Changes in annexin A1 (ANXA1) in the pituitary tissues 2 weeks after ovariectomy in rats. (A), (B) Pituitary tissues of sham operated and ovariectomized rats 2 weeks before were subjected to immunohistochemistry for ANXA1 and ANXA5. Scale bar is 10 μm. Large castration cells (red arrows) appeared 2 weeks after ovariectomy. (C) Whole pituitary gland of sham operated or ovariectomized rats (OVX, n=4 respectively) were homogenized and sonicated in sample buffer. Protein sample was subjected to sodium dodecyl sulfate–polyacrylamide gel electrophoresis (SDS-PAGE) and Western blotting. β-actin was utilized as internal control. The expression of ANXA1/β-actin was shown as mean ± SEM. *P<0.05.

Fig. 2.

Immunohistochemical analysis of ANXA1 in the pituitary tissues of 2 week after ovariectomy. Pituitary tissues of intact and ovariectomized (OVX, 2 weeks before) rats were subjected to immunohistochemistry for ANXA1 (A, B, C) and ANXA5 (D, E, F). Large castration cells (red arrows) are found in the pituitary of OVX rat. Green signal reveals ANXA1 and ANXA5. Blue in C and F is 4’,6-diamidino-2-phenylindol (DAPI). Cytoplasm of castration cell shows low immune-reaction of ANXA1, and extracellular space and other cells are more intensive. ANXA5 intensely distributes to cytoplasm. Intranuclear positive staining was seen. ANXA5 is green color and blue is DAPI.
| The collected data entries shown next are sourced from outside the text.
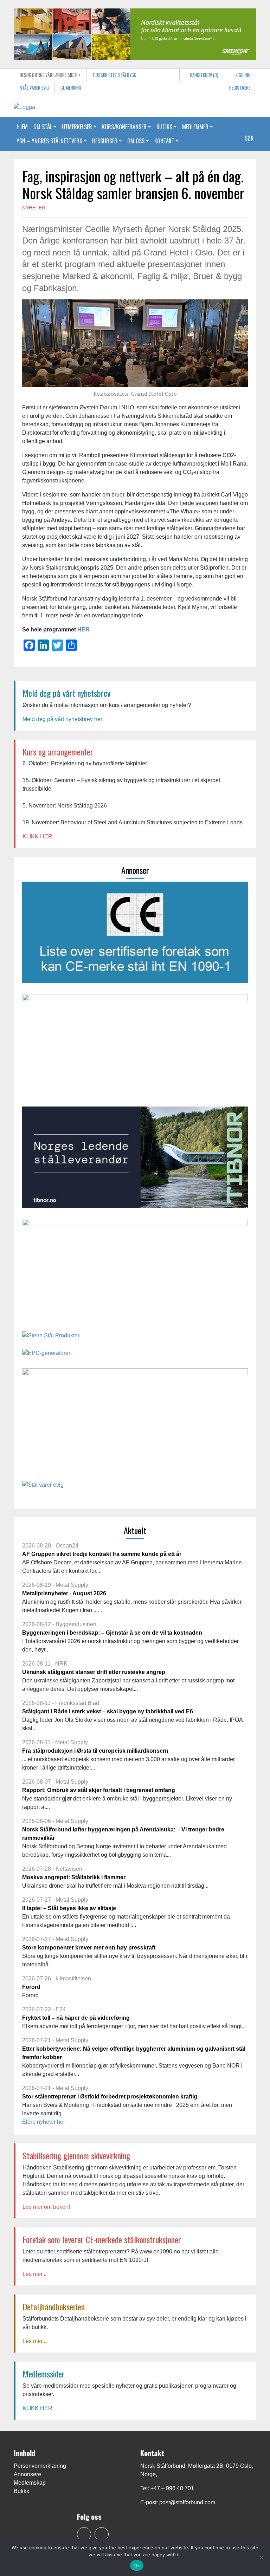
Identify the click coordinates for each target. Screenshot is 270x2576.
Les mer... (34, 2274)
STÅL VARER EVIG (34, 87)
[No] (261, 2557)
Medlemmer (195, 127)
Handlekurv (203, 75)
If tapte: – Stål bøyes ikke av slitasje (69, 1908)
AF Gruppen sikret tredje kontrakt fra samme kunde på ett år (101, 1554)
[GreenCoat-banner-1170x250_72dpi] (135, 34)
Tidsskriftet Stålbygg (114, 75)
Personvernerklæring (40, 2466)
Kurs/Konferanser (124, 127)
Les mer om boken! (46, 2207)
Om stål (42, 127)
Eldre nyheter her (43, 2122)
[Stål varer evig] (43, 1487)
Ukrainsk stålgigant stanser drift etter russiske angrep (93, 1672)
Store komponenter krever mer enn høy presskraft (88, 1948)
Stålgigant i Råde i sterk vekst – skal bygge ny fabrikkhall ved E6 (107, 1711)
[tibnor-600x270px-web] (135, 1160)
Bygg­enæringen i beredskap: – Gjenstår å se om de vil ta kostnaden (112, 1633)
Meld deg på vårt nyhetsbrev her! (63, 719)
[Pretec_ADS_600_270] (135, 1272)
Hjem (22, 127)
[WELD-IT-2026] (135, 1047)
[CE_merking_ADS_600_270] (135, 935)
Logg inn (242, 75)
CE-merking (70, 87)
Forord (31, 1987)
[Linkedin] (102, 2534)
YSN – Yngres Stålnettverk (49, 141)
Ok (137, 2565)
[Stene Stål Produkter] (50, 1338)
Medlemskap (30, 2483)
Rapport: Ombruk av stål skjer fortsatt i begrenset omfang (98, 1790)
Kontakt (164, 141)
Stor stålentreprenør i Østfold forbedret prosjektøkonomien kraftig (109, 2097)
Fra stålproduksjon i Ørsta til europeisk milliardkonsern (95, 1751)
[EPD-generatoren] (47, 1355)
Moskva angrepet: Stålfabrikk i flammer (74, 1877)
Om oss (135, 141)
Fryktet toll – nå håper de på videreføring (76, 2018)
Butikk (164, 127)
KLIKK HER (37, 836)
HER (83, 629)
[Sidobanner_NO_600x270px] (135, 1421)
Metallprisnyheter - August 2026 (64, 1593)
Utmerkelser (77, 127)
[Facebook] (84, 2534)
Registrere (239, 87)
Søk (249, 138)
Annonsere (27, 2474)
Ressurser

ANXA1 and A5 are both a member of annexin family protein and have similar molecular weights (37k and 36k) showing common characteristic of calcium-phospholipid binding [6]. Both ANXA1 and ANXA5 consist of four repeats of about 60 amino acid sequence [11]. ANXA1 was first found as an inhibitor of phospholipase A2 that mediates anti-inflammatory effect of cortisol [2]. ANXA1was shown to suppress ACTH secretion as an effector of cortisol [1]. It was proposed that ANXA1 was supplied by folliculostellate cells to the corticotroph [14]. Although an involvement of ANXA1 in ACTH secretion was already demonstrated [1], its relation to gonadotrophin secretion is a relatively new finding [5]. As ANXA1 suppresses ACTH secretion and stimulates gonadotrophin secretion, the control mechanisms in both corticotroph and gonadotroph are interesting.
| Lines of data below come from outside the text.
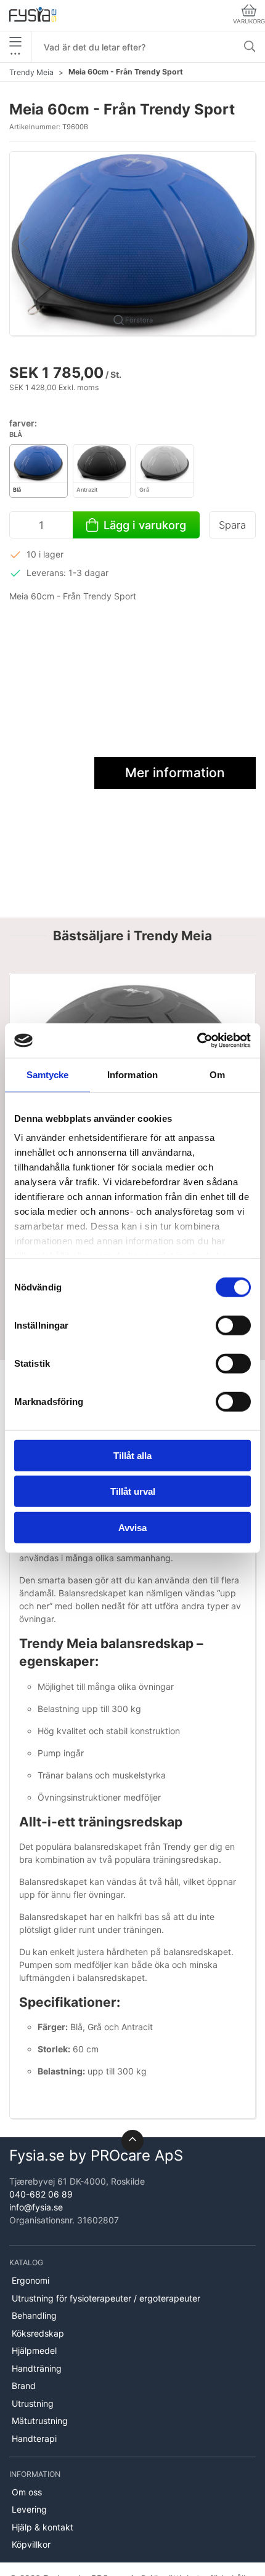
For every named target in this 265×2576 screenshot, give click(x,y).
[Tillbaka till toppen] (132, 2141)
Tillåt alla (132, 1455)
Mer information (175, 772)
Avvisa (132, 1527)
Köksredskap (38, 2333)
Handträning (37, 2368)
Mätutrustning (40, 2420)
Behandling (34, 2315)
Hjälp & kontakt (42, 2527)
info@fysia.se (36, 2207)
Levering (29, 2509)
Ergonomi (30, 2280)
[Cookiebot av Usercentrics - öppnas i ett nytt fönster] (197, 1041)
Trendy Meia (31, 72)
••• (15, 53)
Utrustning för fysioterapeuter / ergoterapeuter (106, 2298)
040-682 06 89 (41, 2194)
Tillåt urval (132, 1491)
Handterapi (34, 2438)
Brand (24, 2385)
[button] (132, 243)
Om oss (27, 2492)
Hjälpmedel (34, 2350)
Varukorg (249, 21)
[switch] (233, 1325)
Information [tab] (132, 1074)
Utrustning (33, 2403)
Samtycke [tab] (47, 1074)
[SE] (32, 15)
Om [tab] (217, 1074)
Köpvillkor (31, 2544)
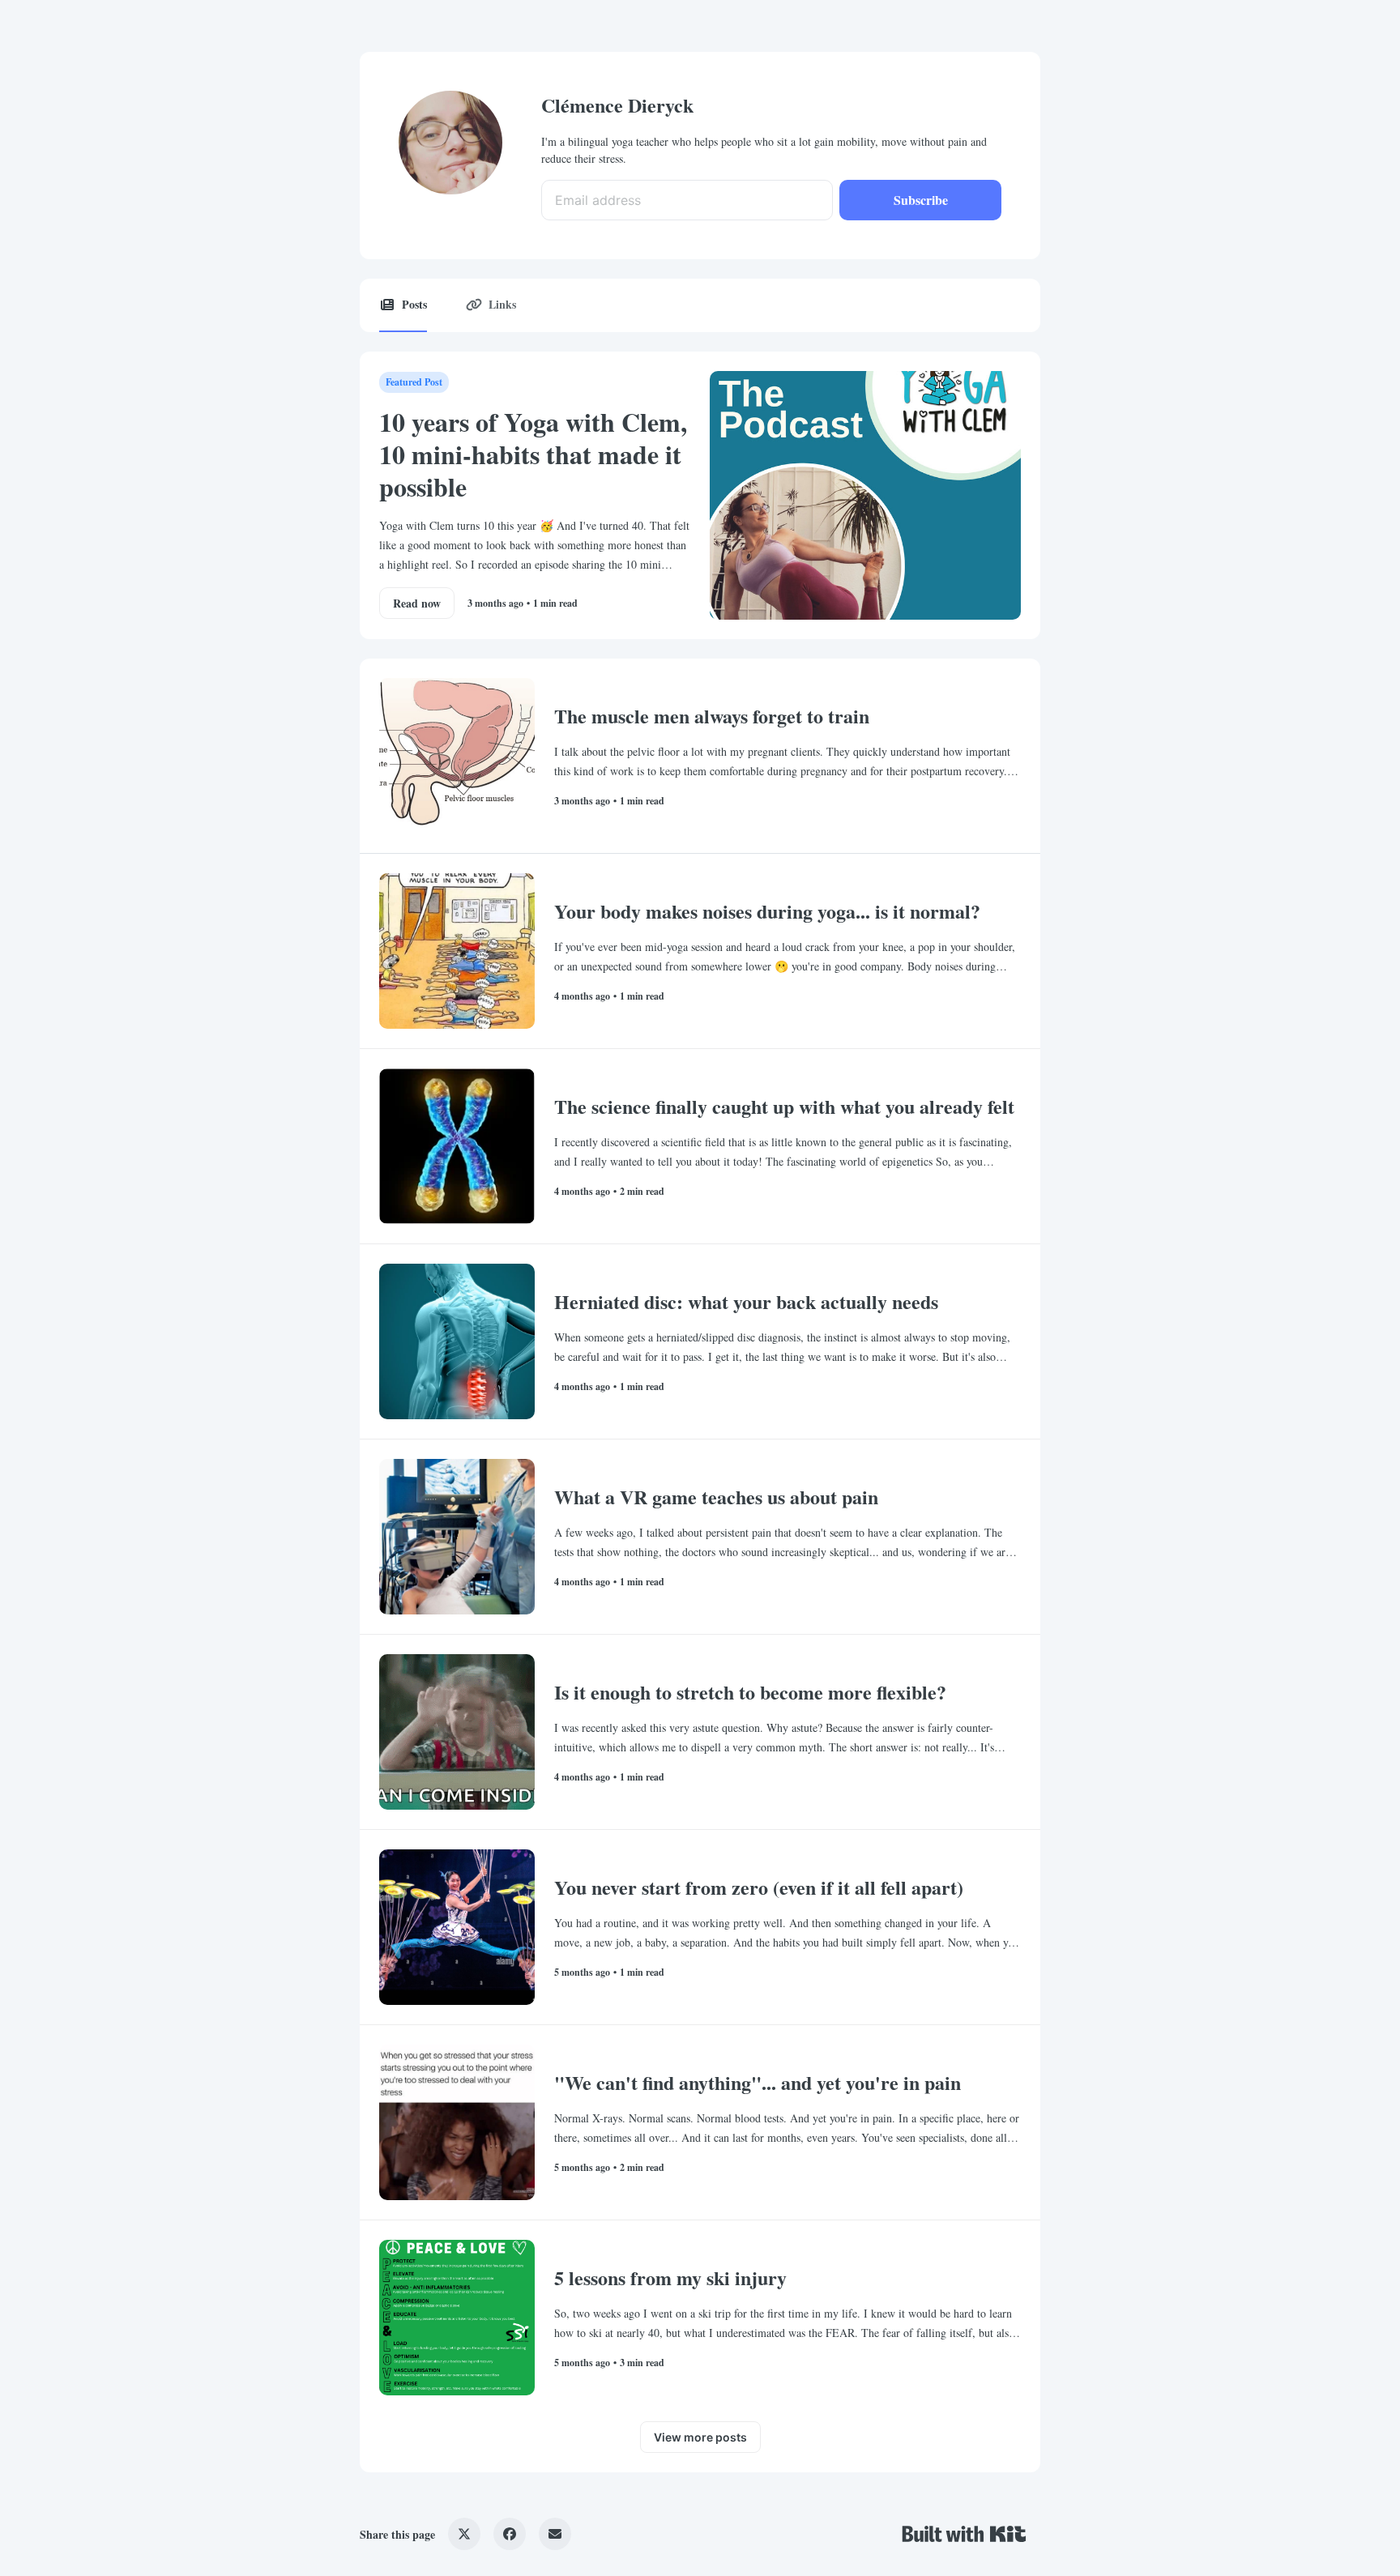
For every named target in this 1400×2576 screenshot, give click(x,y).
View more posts (700, 2437)
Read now (417, 603)
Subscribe (921, 199)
Although both ANXA1 and ANXA5 are related to gonadotrophin secretion, present data reveal different response between these two annexins in the tissue distribution after ovariectomy. It is suggested distinct physiological function would be performed by ANXA1 and A5 under GnRH regulation.

CONFLICT OF INTEREST

There is no conflict of interest in this study.